## WORK TO COMPLETE:
Type out the entries again, matching each one exactly.

## RECORDS FOR PROCESSING:
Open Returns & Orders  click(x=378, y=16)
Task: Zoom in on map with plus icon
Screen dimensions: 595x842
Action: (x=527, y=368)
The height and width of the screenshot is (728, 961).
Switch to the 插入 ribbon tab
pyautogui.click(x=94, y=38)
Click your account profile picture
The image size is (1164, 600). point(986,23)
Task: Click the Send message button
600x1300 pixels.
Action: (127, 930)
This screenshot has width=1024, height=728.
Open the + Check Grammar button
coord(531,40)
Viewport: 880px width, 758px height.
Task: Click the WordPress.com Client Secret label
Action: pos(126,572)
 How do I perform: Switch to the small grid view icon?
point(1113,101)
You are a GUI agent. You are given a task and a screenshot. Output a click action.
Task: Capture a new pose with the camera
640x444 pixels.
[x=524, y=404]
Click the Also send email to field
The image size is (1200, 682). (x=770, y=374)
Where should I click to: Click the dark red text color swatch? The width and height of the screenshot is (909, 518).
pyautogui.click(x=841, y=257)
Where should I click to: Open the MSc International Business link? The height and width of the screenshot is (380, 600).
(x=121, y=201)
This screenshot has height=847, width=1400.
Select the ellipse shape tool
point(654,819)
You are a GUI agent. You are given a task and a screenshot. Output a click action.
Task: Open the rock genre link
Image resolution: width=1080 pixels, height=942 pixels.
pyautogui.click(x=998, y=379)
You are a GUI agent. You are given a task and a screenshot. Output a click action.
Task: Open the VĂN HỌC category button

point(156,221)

## YOUR RESPONSE:
Open Returns & Orders  click(x=378, y=16)
Task: Zoom in on map with plus icon
Screen dimensions: 595x842
Action: (x=527, y=368)
The height and width of the screenshot is (728, 961).
Switch to the 插入 ribbon tab
pyautogui.click(x=94, y=38)
Click your account profile picture
The image size is (1164, 600). point(986,23)
Task: Click the Send message button
600x1300 pixels.
Action: (127, 930)
This screenshot has width=1024, height=728.
Open the + Check Grammar button
coord(531,40)
Viewport: 880px width, 758px height.
Task: Click the WordPress.com Client Secret label
Action: pos(126,572)
 How do I perform: Switch to the small grid view icon?
point(1113,101)
You are a GUI agent. You are given a task and a screenshot. Output a click action.
Task: Capture a new pose with the camera
640x444 pixels.
[x=524, y=404]
Click the Also send email to field
The image size is (1200, 682). (x=770, y=374)
Where should I click to: Click the dark red text color swatch? The width and height of the screenshot is (909, 518).
pyautogui.click(x=841, y=257)
Where should I click to: Open the MSc International Business link? The height and width of the screenshot is (380, 600).
(x=121, y=201)
This screenshot has height=847, width=1400.
Select the ellipse shape tool
point(654,819)
You are a GUI agent. You are given a task and a screenshot. Output a click action.
Task: Open the rock genre link
Image resolution: width=1080 pixels, height=942 pixels.
pyautogui.click(x=998, y=379)
You are a GUI agent. You are given a task and a screenshot. Output a click action.
Task: Open the VĂN HỌC category button

point(156,221)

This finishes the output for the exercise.